In an interview Wednesday at his Zappos office in Henderson, Hsieh said his enchantment with downtown Las Vegas was solidified by another area business operator — Andrew Donner, CEO of Resort Gaming Group.
Hsieh and Donner were walking around East Fremont this year. Donner mentioned the city’s plan to leave City Hall in 2012.
“I had no idea what was going on in local politics,” Hsieh said. “But I said, ‘Wouldn’t it be cool if we could move Zappos there?’ ”
It was a throwaway thought, like Hsieh wondering aloud whether an indoor ski slope could be built downtown — something similar to one he had seen in Dubai.
Plus, Cordish Cos., a Baltimore-based development company, had exclusive rights to develop the City Hall site.
Hsieh said at the time he had no plans to move Zappos, which he started in San Francisco and moved to Henderson in 2004, where it grew into a billion-dollar-a-year enterprise.
Public officials’ statements that Hsieh had been looking to leave Nevada aren’t true, he said. “We always knew we were staying here.”
Not long after that downtown walk, Hsieh said, Donner told him Zappos moving into City Hall might not be so far-fetched.
Donner had dealt with the city before. He has part-ownership of the closed Lady Luck, a longtime downtown eyesore. And there appeared to be little movement in Cordish’s plans to build a sports arena at the City Hall site.
Donner “made it come together,” Cornthwaite said. Then city employees did their jobs and filled in the details.
To persuade Cordish to relinquish its rights, the city agreed to pay it $2.5 million and give it a chance to develop an arena in Symphony Park, which is home to the Smith Center for the Performing Arts and the Cleveland Clinic Lou Ruvo Center for Brain Health.

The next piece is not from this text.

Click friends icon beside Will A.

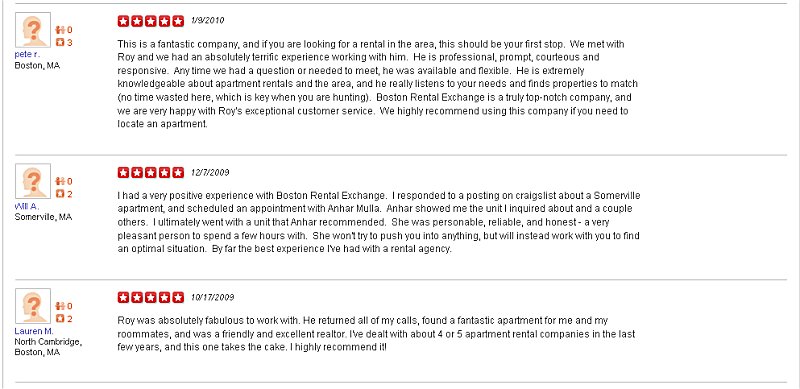tap(60, 181)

Donner’s company is purchasing City Hall and 18 acres for $25 million. Zappos will lease the property from Resort Gaming.

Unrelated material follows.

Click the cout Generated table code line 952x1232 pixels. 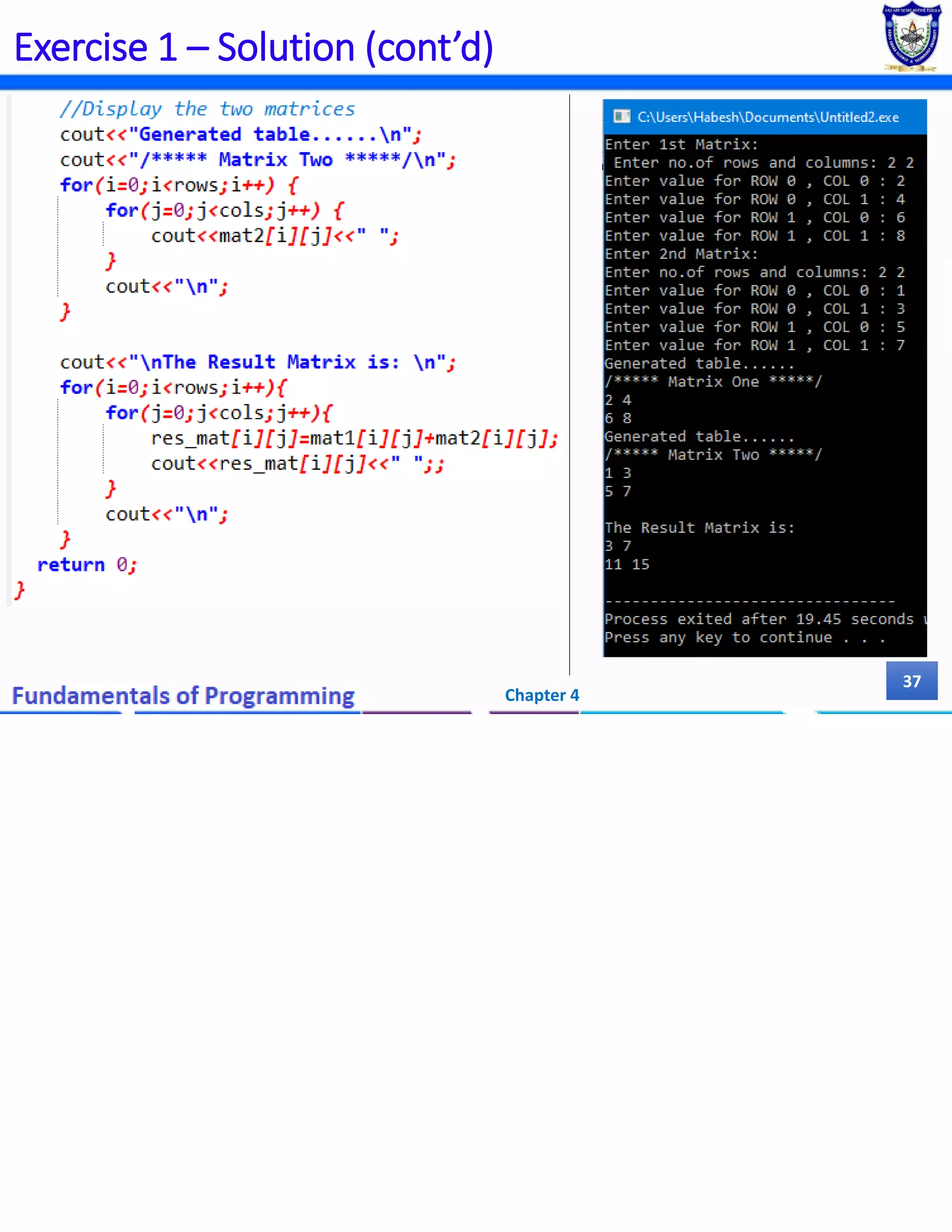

The deal calls for a $3 million down payment, a $5 million balloon payment in 30 years and a $22 million, 30-year promissory note held by the city at 5.125 percent interest. The city will vacate the building by April 1, 2012.
Over 30 years and from the property sale, the city expects to collect $97 million used to offset the $147 million price tag of the city hall scheduled to open in 2012.
“Tony wants to do good and wants to have a positive impact, and improve a community and a city — and he knows it’s good for business, too,” Cornthwaite said. “I think above and beyond that, it’s great for the culture, the economy, the whole core of the city.”
It’s almost impossible to find anyone with anything negative to say about the deal and its prospects for downtown, bringing a new energy and successful business culture to the area.
“Just think what would have happened without Zappos doing this,” one developer said. “City Hall would have sat empty. It would have been a blight on downtown for years.”
Daily tours of Zappos’ Henderson office open the company’s culture to outsiders. One section of workstations is decorated as a jungle. There’s a dark room with couches and fish tanks where employees unwind. Every computer and desk is adorned with personal items, figurines or toys. Hsieh sits in the middle, next to his secretary, his financial officer and other employees. The only four-wall offices are those of the attorneys.
Lunch and vending machines are free.
When Zappos moves downtown, it will have acreage across the street that Hsieh envisions as a future “corporate campus” to enhance the work experience even more.
“Imagine the possibilities downtown,” he said in a text message. They might include the other idea he tossed around during that walk with Donner.
“An indoor ski slope down here, not just for employees, but for anyone — it wouldn’t be too expensive, it would be fun for kids,” he said. “I haven’t given up on that idea. We need to get this (City Hall deal) done first, then we’ll see.”